Wojna w Gruzji - skończyło się na gestach i słowach
Patrząc na przeszło pół wieku historii, łatwo się domyślić, że także agresja na Gruzję nie przyniosła zdecydowanej reakcji państw zachodnich. Padły słowa potępienia, krytyki, zaniepokojenia, grożono poważnymi konsekwencjami. A jedyne co zrobiono, to czasowo zawieszono współpracę z Rosją w ramach Rady NATO-Rosja, co dla Moskwy nie było zbyt dolegliwe.

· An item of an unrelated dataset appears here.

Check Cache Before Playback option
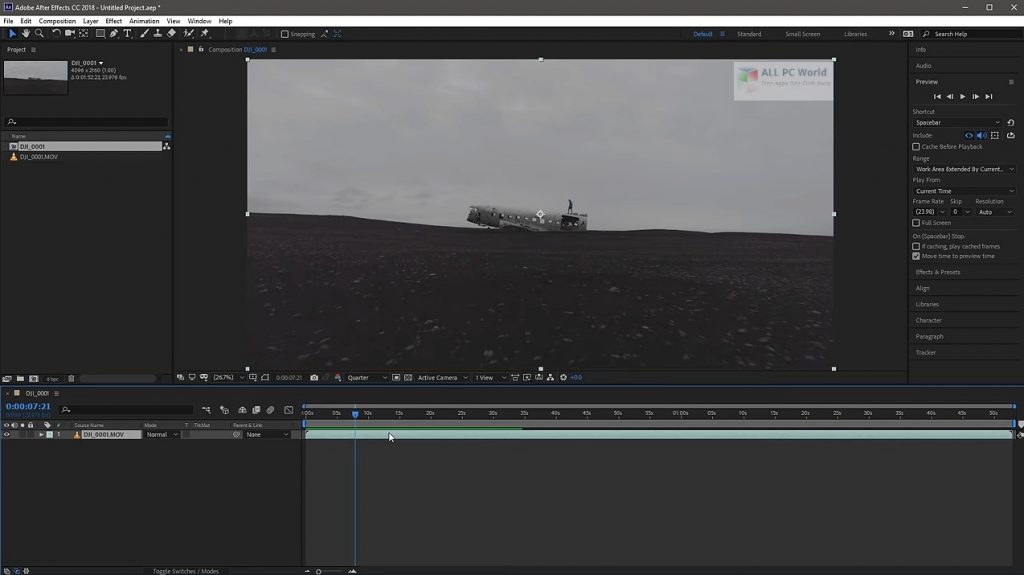Screen dimensions: 1024x575 coord(916,147)
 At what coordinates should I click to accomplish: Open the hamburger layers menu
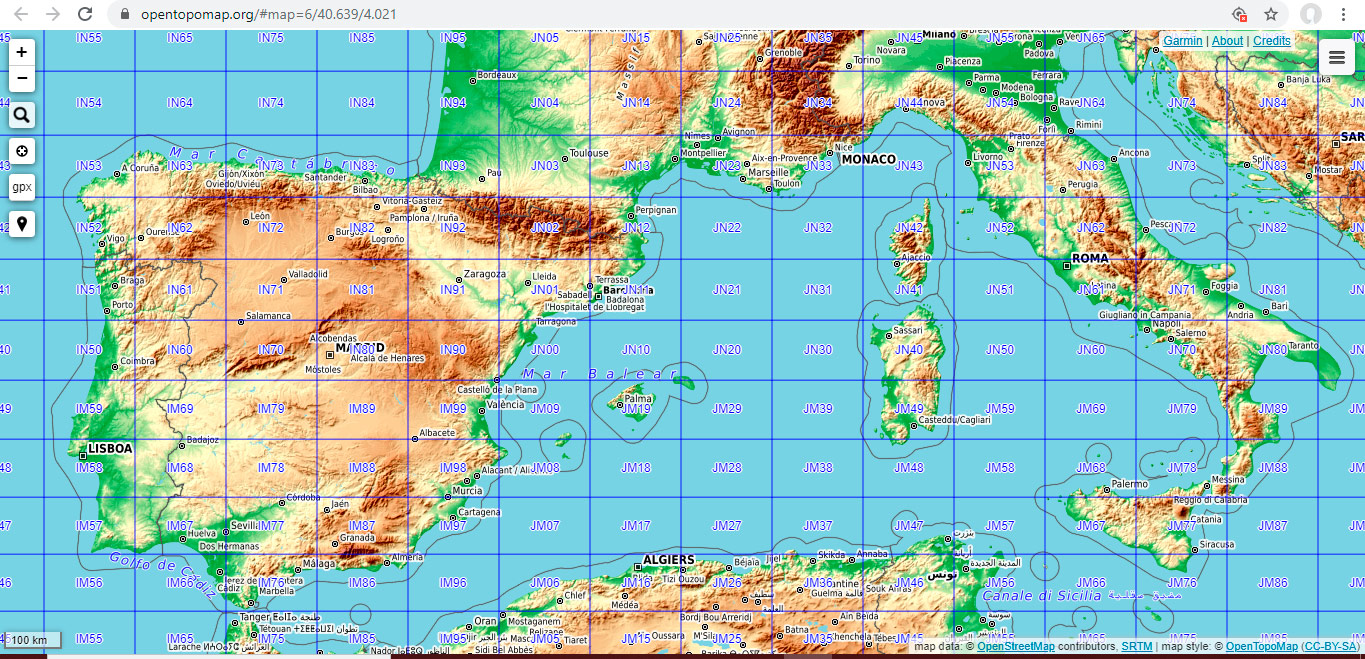click(1336, 58)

Niemniej należy zwrócić uwagę, że to Unia Europejska, w osobie prezydenta Francji Nicolasa Sarkozy'ego i z poparciem USA, wynegocjowała kruchy rozejm pomiędzy walczącymi stronami, choć prawdą jest, że wtedy Rosja osiągnęła już w Gruzji swoje cele.
Nie można też zapominać, że tego samego dnia wieczorem do stolicy Gruzji przybył polski prezydent Lech Kaczyński, któremu towarzyszyli prezydenci Litwy, Estonii, Ukrainy oraz premier Łotwy, którzy wystąpili przed wielotysięczną manifestacją.
Na zdjęciu: rosyjskie czołgi w Gruzji.